• Work request
In the article on neoliberalism, can you rewrite the paragraph beginning "The western financial crisis of 2007-8" as a bulleted list that keeps its main facts?

• Selected extract
···
Following its publication in The Observer, this article has stimulated a great deal of interest and debate in the UK and the US. It received almost 500,000 unique visitor views and trended on Twitter.
In the late 1970s Martin Jacques was one of the first to herald the emerging dominance of neoliberalism in the west. Here he argues that this doctrine is now faltering. But what happens next?
Donald Trump seeks a return to 1950s America, well before the age of neoliberalism. Photograph: H. Armstrong Roberts/Retrofile/Getty Images
The western financial crisis of 2007-8 was the worst since 1931, yet its immediate repercussions were surprisingly modest. The crisis challenged the foundation stones of the long-dominant neoliberal ideology but it seemed to emerge largely unscathed. The banks were bailed out; hardly any bankers on either side of the Atlantic were prosecuted for their crimes; and the price of their behaviour was duly paid by the taxpayer. Subsequent economic policy, especially in the Anglo-Saxon world, has relied overwhelmingly on monetary policy, especially quantitative easing. It has failed. The western economy has stagnated and is now approaching its lost decade, with no end in sight.
···
• Extracted material

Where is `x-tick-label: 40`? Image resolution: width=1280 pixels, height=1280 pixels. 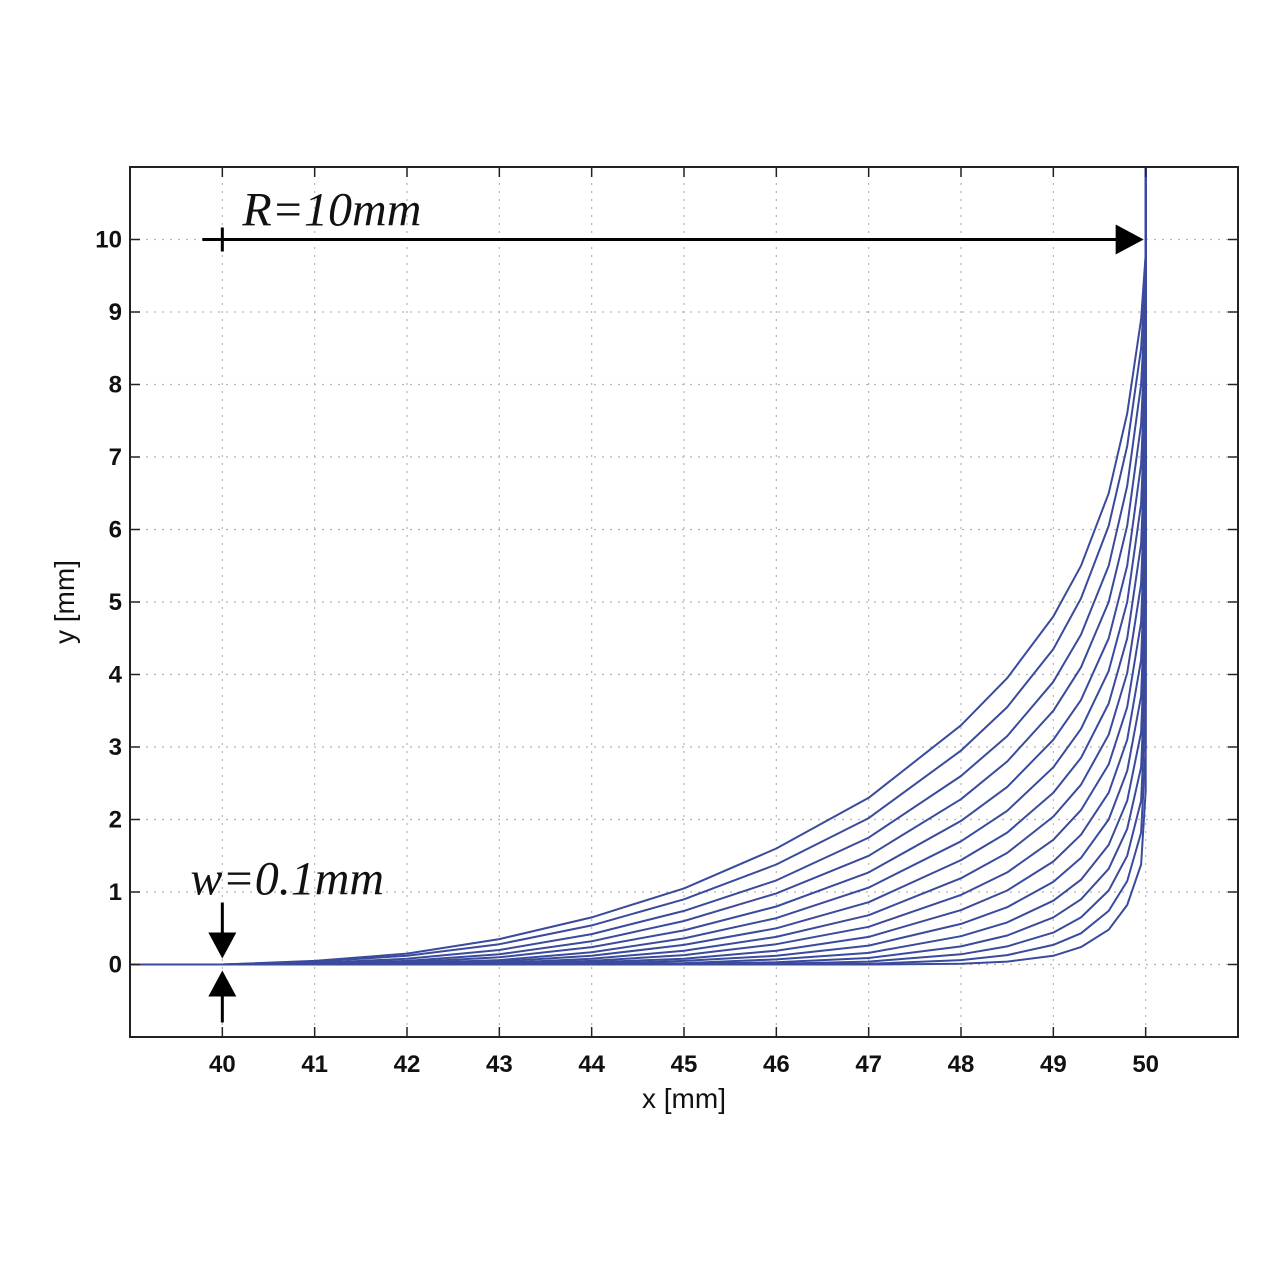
···
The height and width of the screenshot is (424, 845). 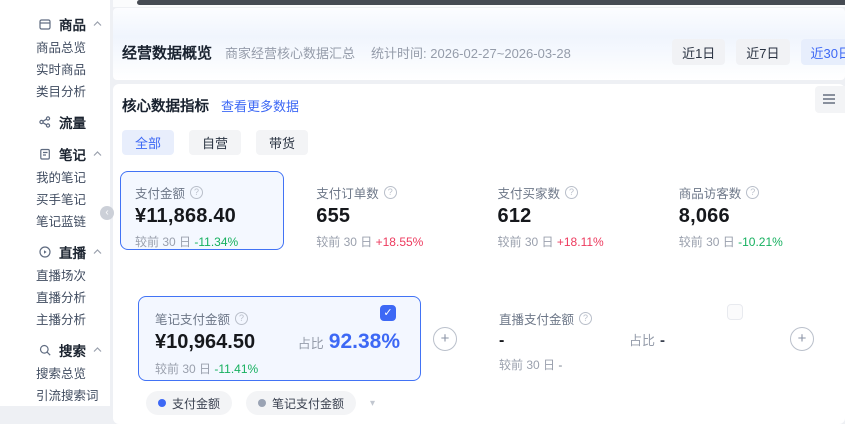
···
• Task solution
- The western financial crisis of 2007-8 was the worst since 1931, yet its immediate repercussions were surprisingly modest.
- It challenged the foundations of neoliberal ideology, but the ideology emerged largely unscathed.
- The banks were bailed out, hardly any bankers on either side of the Atlantic were prosecuted, and taxpayers paid the price.
- Later economic policy, especially in the Anglo-Saxon world, relied overwhelmingly on monetary policy, especially quantitative easing, and it failed.
- The western economy has stagnated and is approaching its lost decade, with no end in sight.